- [Problem description]
If a record holds a picture, drop the picture and return the rest of the record word for word.

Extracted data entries
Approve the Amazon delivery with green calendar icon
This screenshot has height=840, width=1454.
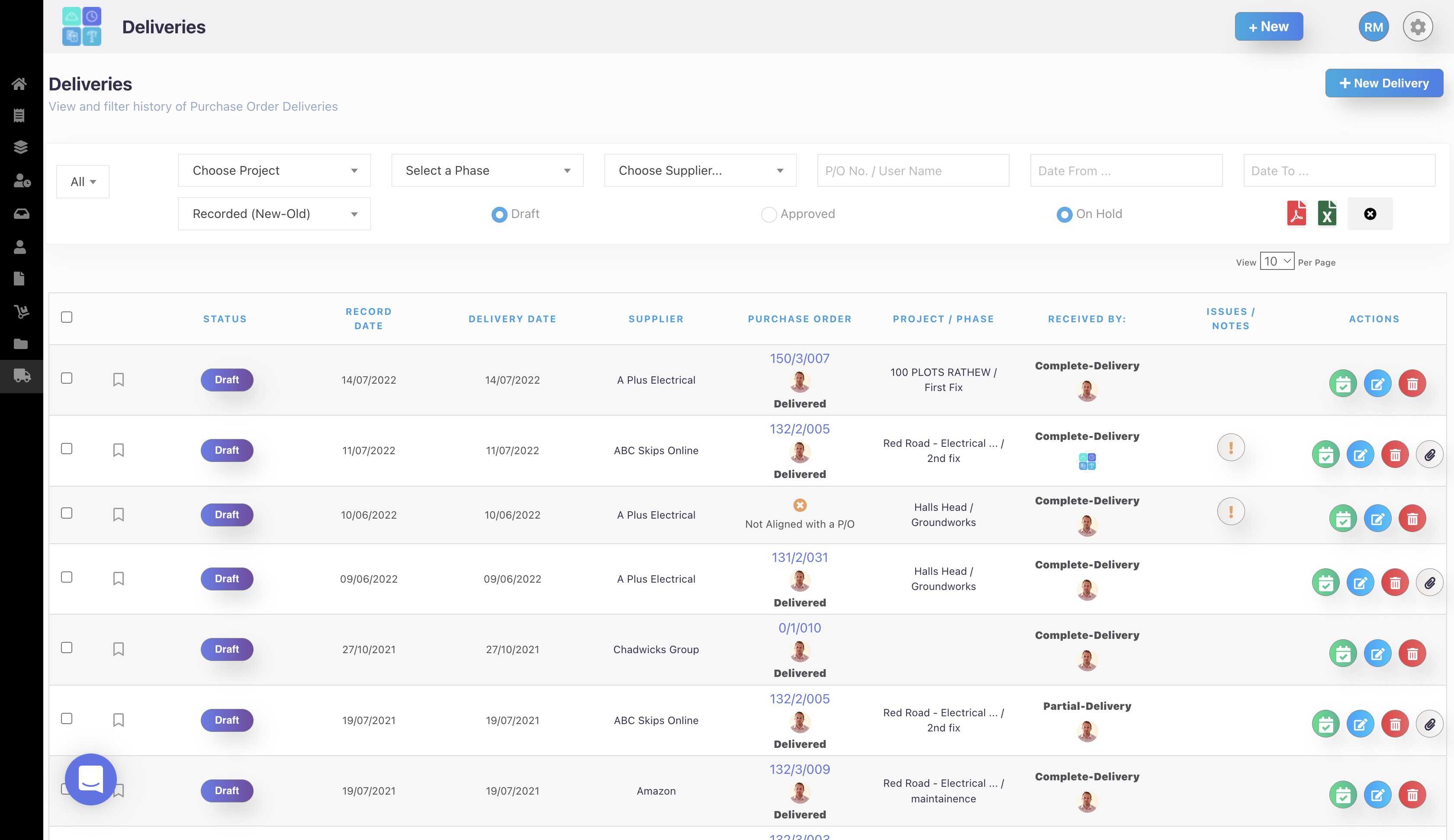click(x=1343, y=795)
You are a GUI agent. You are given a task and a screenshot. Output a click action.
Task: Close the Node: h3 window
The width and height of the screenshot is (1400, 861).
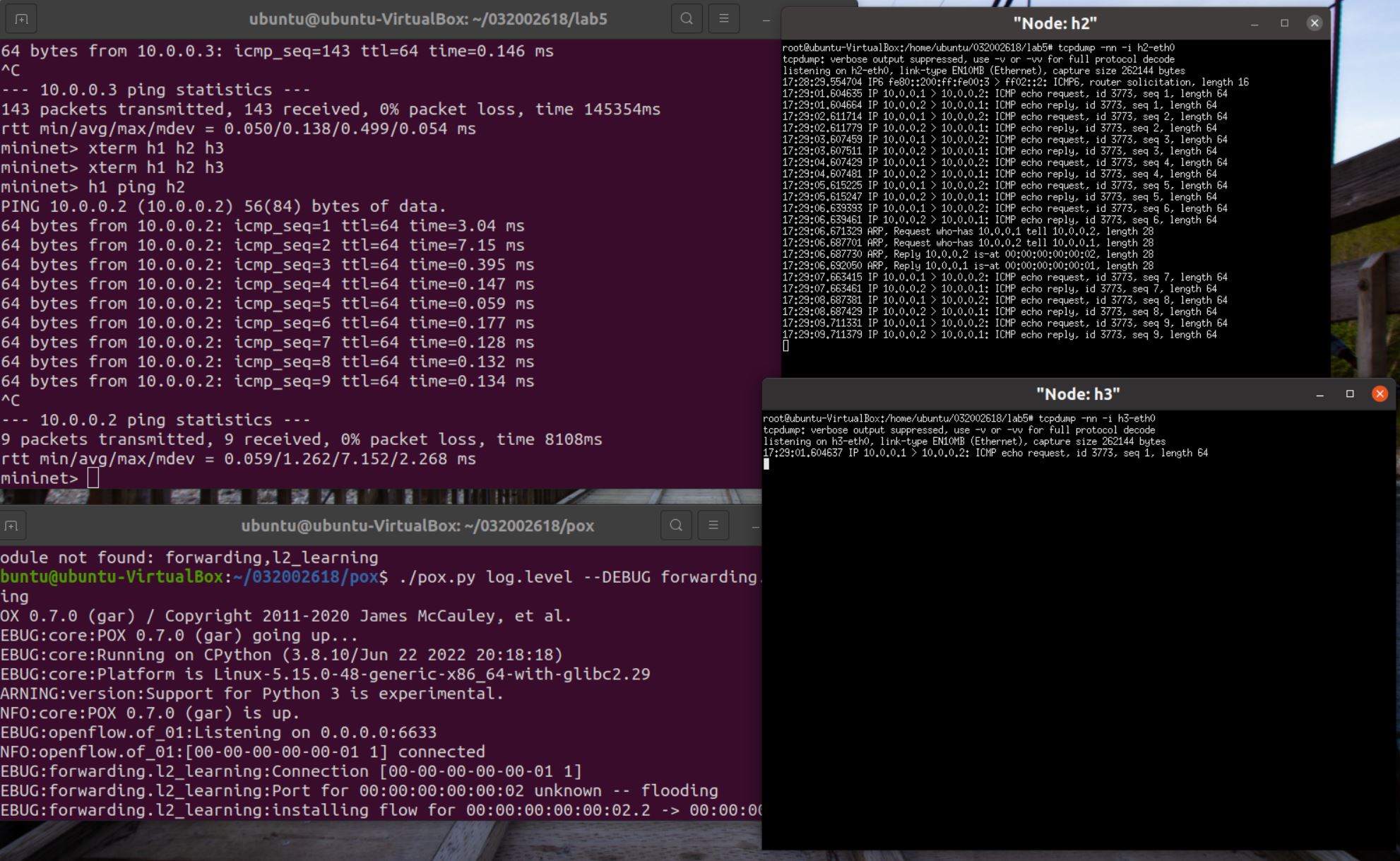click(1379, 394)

- [Answer]
Approve the Amazon delivery with green calendar icon
This screenshot has height=840, width=1454.
click(x=1343, y=795)
You are a GUI agent. You are given a task and a screenshot. Output a click action.
Task: Close the Node: h3 window
The width and height of the screenshot is (1400, 861).
click(1379, 394)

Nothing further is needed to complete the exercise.